Troisième fait : la pêche rassemble une impressionnante diversité de poissons. Cent cinquante-trois et des gros, précise le texte. Troisième enseignement : c’est bien l’universalité de l’Homme qui est visée dans la pastorale, au-delà des différences entre les hommes et les femmes selon la couleur de leur culture, de leur peau ou de leur sexualité. La Parole de Dieu s’adresse à tous les hommes et à toutes les femmes sur la terre, sans exception.
Quatrième fait : Pierre tire le filet de pêche à terre, un filet qui ne se déchire pas. Quatrième enseignement : compte tenu de la variété des situations possibles et des directions à prendre, il y a une nécessité d’avancer ensemble, ce qui n’exclut pas de lancer différentes expériences de pastorales, au contraire. Pierre assure l’unité.

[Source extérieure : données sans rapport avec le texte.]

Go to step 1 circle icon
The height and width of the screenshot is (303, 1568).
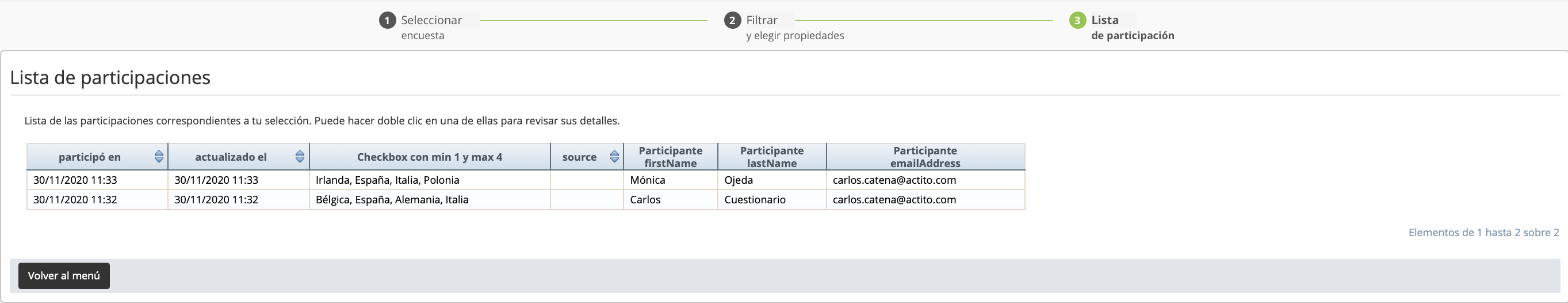tap(387, 21)
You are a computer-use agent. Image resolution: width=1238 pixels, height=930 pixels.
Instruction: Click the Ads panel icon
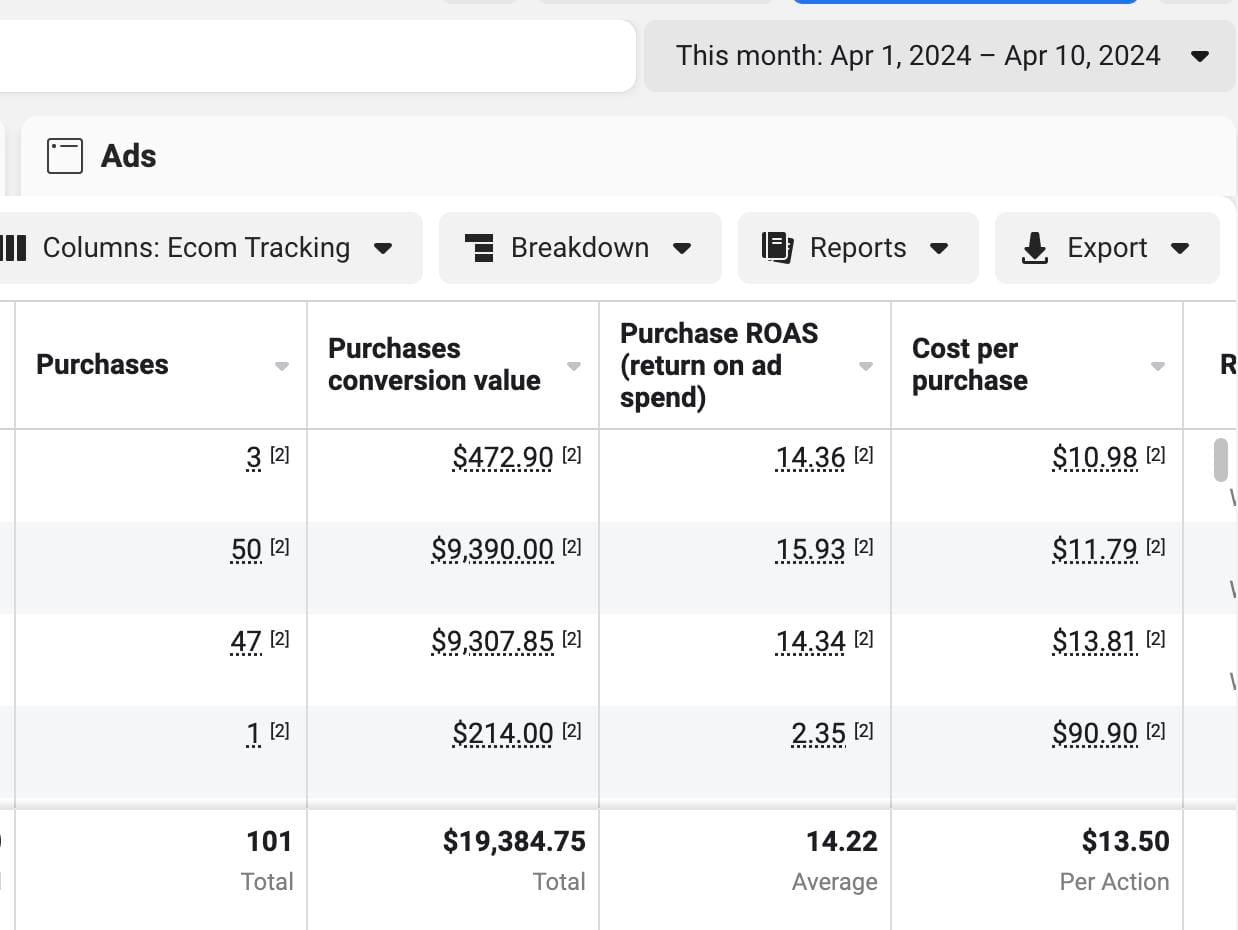tap(65, 156)
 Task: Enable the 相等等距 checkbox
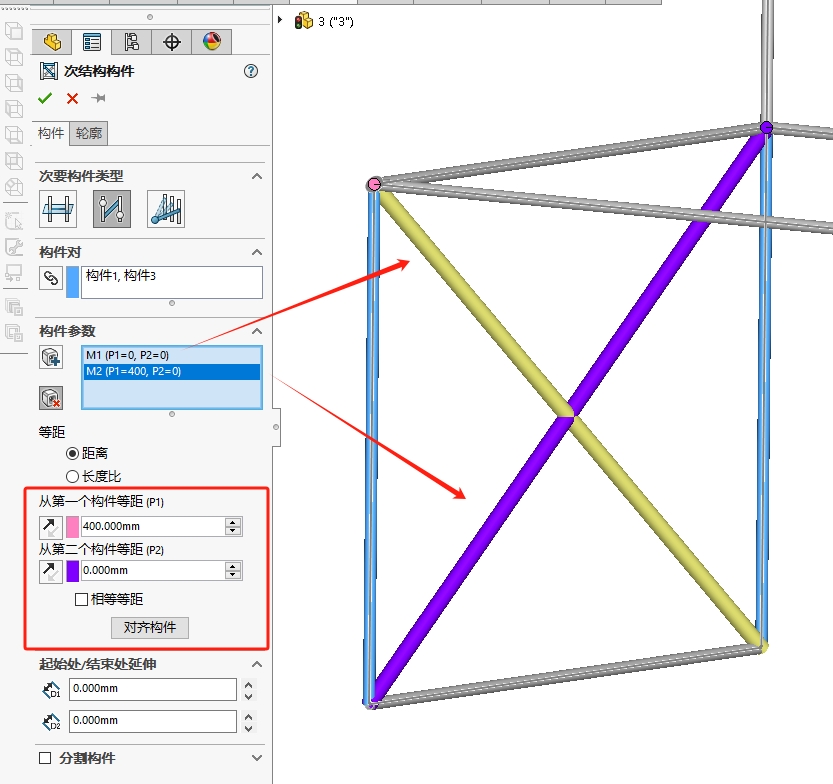click(81, 600)
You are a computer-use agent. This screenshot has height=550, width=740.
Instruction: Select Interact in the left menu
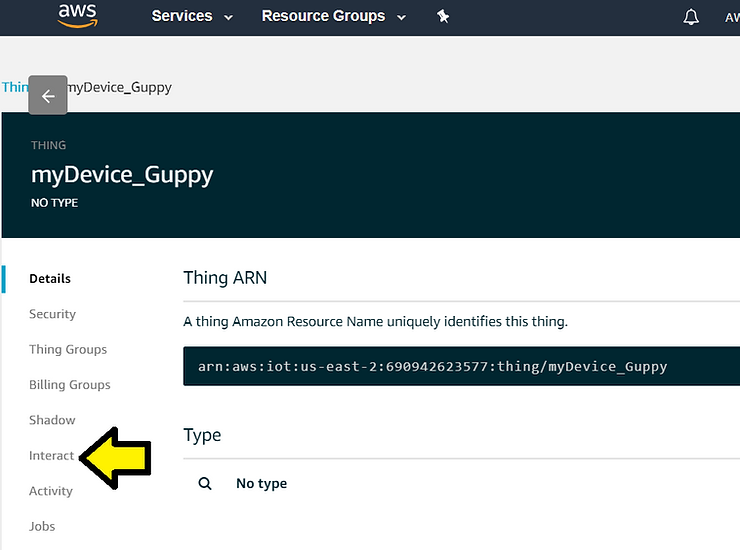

Enfin, cinquième fait : le Ressuscité invite les disciples à partager un repas. Le pain donné est le don de Jésus sur la croix, cette parole qui libère. Cinquième enseignement, à moins qu’il soit en fait le premier : ce qui permet de reconnaître le Vivant, c’est le partage entre tous. D’où le feu de braise pour le repas ; pas celui de la trahison (18, 18), mais le feu de la fraternité. Chez l’évangéliste Jean, le repas eucharistique s’ancre dans l’action au service des autres, de tous les autres. À ce stade, tout commence ou tout fini. Chez l’individu, les résistances psychologiques ne peuvent qu’être extrêmes, à l’image de la croix : rien n’est plus psychiquement redoutable que la confrontation à l’autre, à l’étranger, à celui qui pourrait menacer son intégrité. Mais n’est-ce pas là, à cette frontière entre la « vie » et la « mort » de l’être en tant qu’Homme, entre « éros » et « thanatos », au seuil du vrai grand défi de son existence, que s’entend l’appel du Vivant à naître à soi-même, à naître à « l’humain » dans l’accueil en soi de l’universel qui passe par la reconnaissance de l’altérité de l’autre, et que commence la mission de l’Église pour un monde nouveau ? Là où, par peur, face à l’inconnu, l’on ne voudrait peut-être pas aller…
P. Daniel Duigou, prêtre et journaliste
Sur le rivage…
Aux heures d’incertitude et de désarroi, dans la vie personnelle, familiale ou communautaire, il est souvent sage et sain de continuer à marcher sur la route toute simple du quotidien et à partir des éléments habituels de notre fidélité.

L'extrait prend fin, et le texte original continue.